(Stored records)
=== Section Start ===

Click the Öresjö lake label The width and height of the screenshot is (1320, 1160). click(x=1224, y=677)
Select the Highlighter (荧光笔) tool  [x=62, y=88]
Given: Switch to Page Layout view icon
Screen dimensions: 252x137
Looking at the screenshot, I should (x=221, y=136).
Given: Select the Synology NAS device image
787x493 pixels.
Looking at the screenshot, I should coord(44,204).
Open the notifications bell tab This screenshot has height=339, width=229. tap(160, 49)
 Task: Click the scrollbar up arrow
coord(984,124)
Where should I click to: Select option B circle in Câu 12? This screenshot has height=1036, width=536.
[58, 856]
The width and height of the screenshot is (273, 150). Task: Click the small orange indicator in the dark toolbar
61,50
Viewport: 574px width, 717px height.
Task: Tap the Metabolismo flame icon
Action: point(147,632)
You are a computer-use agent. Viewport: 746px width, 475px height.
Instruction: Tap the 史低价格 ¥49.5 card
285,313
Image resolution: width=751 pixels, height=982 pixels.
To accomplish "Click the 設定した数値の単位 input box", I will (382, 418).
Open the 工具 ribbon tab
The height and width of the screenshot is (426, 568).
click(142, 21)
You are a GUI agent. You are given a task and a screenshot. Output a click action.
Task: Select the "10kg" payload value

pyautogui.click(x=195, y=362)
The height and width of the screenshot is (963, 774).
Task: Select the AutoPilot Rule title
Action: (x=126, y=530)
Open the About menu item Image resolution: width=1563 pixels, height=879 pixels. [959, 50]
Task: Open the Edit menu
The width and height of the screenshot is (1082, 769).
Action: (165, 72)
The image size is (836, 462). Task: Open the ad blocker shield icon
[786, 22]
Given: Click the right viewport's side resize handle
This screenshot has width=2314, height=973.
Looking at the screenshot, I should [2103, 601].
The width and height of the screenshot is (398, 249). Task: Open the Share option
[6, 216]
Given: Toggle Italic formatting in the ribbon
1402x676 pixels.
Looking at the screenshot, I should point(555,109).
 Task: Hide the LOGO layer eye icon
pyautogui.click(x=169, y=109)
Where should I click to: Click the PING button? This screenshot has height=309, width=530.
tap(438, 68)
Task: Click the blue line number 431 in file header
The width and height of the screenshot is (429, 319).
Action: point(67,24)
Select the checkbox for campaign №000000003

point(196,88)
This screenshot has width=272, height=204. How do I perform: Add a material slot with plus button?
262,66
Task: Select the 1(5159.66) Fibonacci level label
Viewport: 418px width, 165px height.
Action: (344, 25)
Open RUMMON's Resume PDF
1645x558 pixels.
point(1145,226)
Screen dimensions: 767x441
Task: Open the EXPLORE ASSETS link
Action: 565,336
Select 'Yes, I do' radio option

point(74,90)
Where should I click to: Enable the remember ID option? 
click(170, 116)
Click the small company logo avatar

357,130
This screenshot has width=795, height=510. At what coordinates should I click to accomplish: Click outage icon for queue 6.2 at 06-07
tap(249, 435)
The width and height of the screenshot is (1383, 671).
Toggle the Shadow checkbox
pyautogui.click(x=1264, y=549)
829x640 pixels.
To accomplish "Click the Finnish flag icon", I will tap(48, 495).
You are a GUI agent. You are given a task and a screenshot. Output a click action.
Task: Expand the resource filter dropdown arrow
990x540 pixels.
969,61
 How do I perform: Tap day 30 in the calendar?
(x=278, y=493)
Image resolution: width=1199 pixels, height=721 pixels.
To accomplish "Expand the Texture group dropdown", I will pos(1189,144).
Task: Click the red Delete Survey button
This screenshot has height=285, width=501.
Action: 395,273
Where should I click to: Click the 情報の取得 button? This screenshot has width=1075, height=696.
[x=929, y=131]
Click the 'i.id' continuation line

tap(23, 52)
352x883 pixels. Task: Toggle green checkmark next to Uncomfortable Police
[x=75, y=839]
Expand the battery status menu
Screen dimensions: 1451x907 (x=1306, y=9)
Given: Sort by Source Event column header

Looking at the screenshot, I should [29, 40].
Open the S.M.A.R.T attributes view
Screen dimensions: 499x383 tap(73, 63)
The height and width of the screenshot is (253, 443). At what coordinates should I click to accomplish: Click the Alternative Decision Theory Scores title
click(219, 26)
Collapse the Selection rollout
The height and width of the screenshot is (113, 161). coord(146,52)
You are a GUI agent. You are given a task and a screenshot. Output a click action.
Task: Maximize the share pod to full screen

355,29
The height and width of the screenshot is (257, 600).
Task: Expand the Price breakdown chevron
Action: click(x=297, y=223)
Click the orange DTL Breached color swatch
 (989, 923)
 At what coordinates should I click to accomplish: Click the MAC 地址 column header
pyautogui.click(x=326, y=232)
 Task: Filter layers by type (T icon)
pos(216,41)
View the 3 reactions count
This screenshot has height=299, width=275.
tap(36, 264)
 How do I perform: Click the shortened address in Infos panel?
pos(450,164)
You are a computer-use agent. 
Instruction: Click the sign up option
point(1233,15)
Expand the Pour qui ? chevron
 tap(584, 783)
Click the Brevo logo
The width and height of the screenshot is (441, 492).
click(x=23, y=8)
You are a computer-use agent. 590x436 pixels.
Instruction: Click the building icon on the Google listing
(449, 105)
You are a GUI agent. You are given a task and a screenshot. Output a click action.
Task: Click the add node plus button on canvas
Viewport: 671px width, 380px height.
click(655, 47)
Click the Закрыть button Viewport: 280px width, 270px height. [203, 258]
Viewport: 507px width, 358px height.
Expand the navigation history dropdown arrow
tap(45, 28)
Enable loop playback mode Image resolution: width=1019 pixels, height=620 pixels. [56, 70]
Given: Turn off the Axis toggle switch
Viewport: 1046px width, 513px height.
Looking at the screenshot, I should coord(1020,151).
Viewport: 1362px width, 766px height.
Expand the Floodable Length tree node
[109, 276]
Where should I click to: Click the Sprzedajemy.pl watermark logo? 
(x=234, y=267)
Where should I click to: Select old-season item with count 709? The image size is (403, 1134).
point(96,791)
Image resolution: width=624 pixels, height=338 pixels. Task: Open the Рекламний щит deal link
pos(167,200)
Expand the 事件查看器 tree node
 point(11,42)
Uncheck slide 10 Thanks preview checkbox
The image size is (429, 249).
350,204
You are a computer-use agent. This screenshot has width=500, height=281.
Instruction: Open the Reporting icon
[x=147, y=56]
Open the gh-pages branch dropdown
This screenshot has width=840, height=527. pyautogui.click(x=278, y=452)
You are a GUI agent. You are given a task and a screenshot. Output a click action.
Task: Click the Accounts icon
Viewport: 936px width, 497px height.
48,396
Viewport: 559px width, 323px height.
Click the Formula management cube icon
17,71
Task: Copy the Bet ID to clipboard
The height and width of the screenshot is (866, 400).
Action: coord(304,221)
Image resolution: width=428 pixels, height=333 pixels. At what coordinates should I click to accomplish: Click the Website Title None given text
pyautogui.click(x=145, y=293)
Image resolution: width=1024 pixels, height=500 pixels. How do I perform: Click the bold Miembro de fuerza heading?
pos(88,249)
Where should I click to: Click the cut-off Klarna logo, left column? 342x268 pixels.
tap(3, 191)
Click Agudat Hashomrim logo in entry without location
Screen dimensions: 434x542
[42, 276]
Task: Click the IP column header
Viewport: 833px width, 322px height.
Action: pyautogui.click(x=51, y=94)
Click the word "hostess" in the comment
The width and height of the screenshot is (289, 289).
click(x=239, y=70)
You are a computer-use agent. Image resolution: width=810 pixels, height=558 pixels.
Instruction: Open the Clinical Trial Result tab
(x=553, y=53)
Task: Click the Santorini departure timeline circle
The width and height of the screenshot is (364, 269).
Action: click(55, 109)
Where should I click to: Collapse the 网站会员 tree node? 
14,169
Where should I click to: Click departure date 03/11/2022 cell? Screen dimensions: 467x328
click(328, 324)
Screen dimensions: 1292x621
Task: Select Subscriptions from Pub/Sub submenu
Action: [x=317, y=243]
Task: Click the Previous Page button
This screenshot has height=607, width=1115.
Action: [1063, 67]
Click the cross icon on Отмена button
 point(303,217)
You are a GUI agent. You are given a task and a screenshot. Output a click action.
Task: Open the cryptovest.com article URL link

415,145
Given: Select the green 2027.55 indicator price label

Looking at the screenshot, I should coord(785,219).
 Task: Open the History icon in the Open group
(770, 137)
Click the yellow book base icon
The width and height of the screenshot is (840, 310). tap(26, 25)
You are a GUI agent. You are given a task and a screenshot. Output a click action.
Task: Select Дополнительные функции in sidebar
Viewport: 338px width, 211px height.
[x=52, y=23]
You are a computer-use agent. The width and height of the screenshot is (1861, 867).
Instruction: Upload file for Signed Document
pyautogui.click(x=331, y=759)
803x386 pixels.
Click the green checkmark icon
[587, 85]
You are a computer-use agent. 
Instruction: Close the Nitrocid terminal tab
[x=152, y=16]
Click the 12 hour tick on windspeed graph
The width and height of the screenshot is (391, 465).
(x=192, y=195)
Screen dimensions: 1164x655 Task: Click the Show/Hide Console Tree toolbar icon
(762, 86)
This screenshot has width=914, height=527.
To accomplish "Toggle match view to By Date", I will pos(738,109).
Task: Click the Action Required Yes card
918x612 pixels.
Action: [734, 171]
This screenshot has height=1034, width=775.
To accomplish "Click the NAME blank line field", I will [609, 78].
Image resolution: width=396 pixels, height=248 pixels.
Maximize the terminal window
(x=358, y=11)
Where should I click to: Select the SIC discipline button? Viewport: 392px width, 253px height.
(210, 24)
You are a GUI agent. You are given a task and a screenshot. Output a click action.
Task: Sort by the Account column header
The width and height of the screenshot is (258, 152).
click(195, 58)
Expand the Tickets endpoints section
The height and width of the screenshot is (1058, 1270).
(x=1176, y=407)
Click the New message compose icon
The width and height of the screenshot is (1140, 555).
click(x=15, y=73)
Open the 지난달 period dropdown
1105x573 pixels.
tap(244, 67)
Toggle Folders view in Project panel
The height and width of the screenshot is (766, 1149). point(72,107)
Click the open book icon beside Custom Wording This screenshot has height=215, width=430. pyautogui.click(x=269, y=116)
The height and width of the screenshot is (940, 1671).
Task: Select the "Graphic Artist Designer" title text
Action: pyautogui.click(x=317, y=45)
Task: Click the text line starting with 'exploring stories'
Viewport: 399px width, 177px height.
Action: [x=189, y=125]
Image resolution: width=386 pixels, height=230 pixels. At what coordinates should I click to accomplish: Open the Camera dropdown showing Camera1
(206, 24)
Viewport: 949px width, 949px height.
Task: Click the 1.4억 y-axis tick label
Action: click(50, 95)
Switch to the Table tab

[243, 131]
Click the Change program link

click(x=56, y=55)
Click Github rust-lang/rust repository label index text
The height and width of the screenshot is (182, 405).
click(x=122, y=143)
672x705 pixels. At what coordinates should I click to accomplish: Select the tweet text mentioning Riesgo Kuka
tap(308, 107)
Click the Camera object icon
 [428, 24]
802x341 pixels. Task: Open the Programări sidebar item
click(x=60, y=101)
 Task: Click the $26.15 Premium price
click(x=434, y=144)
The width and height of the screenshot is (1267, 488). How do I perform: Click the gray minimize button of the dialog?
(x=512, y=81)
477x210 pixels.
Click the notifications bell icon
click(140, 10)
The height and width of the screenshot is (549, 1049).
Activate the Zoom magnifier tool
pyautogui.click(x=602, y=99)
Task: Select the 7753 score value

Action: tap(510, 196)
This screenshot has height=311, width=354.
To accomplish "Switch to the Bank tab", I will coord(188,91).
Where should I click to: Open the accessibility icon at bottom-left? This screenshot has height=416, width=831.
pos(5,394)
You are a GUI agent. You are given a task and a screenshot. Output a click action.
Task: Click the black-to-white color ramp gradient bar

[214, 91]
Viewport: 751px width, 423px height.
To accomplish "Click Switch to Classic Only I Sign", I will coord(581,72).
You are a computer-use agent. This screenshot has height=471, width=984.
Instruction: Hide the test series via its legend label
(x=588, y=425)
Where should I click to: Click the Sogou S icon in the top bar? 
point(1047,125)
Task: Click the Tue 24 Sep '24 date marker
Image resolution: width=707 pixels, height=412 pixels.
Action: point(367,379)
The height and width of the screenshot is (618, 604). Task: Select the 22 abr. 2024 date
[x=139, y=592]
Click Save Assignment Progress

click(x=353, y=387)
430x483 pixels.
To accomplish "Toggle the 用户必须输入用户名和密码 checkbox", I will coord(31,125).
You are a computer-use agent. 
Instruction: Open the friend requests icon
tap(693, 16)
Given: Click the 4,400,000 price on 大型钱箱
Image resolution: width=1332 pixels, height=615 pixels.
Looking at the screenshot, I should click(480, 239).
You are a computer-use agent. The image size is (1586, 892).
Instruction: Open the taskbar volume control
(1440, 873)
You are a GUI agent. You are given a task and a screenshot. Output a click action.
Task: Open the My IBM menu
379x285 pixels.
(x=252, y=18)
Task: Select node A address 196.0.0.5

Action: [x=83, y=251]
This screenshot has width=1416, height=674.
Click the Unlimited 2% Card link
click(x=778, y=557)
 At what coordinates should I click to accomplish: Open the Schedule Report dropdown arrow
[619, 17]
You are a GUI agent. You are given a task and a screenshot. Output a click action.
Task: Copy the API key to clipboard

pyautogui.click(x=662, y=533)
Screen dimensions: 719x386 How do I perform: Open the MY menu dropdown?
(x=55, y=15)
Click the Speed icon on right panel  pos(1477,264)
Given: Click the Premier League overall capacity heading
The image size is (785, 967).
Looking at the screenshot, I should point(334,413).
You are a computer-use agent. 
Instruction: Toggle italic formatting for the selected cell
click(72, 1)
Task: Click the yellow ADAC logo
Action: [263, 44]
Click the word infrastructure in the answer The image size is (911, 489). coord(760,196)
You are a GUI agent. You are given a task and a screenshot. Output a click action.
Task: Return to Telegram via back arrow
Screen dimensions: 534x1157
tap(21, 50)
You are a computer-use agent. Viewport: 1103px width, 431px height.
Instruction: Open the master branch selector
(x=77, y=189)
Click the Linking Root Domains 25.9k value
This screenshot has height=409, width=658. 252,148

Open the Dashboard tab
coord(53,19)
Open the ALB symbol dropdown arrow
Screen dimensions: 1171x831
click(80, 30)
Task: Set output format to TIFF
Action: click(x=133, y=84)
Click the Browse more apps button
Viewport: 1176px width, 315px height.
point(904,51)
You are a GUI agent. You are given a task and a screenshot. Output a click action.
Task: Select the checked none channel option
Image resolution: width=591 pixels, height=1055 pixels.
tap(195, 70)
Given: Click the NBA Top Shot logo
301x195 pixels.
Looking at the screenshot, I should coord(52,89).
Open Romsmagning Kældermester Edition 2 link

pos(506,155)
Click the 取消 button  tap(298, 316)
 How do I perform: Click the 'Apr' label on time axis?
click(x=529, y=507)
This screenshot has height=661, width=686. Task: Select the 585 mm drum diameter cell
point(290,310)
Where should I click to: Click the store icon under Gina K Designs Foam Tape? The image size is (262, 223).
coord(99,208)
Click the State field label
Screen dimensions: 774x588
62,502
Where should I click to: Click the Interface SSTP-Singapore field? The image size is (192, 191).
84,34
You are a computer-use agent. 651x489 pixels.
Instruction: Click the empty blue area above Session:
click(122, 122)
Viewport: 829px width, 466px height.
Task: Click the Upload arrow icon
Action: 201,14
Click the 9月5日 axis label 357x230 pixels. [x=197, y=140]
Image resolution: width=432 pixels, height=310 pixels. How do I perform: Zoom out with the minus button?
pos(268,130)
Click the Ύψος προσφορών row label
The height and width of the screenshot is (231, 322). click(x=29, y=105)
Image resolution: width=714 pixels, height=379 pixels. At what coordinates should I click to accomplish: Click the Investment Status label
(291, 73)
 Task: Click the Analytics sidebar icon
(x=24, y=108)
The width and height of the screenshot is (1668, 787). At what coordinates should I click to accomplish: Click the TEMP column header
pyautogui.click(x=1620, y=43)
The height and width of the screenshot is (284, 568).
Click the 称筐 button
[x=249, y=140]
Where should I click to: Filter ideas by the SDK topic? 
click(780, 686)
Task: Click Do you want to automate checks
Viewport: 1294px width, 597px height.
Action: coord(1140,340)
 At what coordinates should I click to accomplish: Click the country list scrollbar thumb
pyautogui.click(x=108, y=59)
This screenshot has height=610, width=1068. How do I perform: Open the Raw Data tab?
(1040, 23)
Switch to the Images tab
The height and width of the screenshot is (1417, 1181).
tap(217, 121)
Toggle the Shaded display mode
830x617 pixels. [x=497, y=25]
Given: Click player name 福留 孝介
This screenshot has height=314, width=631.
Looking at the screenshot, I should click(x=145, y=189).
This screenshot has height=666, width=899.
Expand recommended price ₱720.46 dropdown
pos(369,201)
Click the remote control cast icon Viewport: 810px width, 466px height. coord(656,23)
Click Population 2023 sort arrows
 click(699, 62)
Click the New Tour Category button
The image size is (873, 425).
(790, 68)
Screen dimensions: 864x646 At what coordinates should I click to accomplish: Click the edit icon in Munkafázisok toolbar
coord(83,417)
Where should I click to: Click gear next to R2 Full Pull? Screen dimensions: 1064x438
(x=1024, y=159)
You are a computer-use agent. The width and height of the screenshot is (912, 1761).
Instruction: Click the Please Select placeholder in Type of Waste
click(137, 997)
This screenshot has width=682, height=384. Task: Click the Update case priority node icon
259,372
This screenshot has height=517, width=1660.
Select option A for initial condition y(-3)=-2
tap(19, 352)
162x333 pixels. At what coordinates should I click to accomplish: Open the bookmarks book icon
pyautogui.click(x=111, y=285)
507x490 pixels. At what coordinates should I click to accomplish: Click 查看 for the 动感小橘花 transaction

=== Section End ===

▶ **HOW TO COMPLETE THIS TASK**:
From the line holding "Click the notifications bell icon" to the line holding "Task: Click the Tue 24 Sep '24 date marker", inclusive, restate each line above exactly as written.

▶ **TASK RESPONSE**:
Click the notifications bell icon
click(140, 10)
The height and width of the screenshot is (549, 1049).
Activate the Zoom magnifier tool
pyautogui.click(x=602, y=99)
Task: Select the 7753 score value

Action: tap(510, 196)
This screenshot has height=311, width=354.
To accomplish "Switch to the Bank tab", I will coord(188,91).
Where should I click to: Open the accessibility icon at bottom-left? This screenshot has height=416, width=831.
pos(5,394)
You are a GUI agent. You are given a task and a screenshot. Output a click action.
Task: Click the black-to-white color ramp gradient bar

[214, 91]
Viewport: 751px width, 423px height.
To accomplish "Click Switch to Classic Only I Sign", I will coord(581,72).
You are a computer-use agent. This screenshot has height=471, width=984.
Instruction: Hide the test series via its legend label
(x=588, y=425)
Where should I click to: Click the Sogou S icon in the top bar? 
point(1047,125)
Task: Click the Tue 24 Sep '24 date marker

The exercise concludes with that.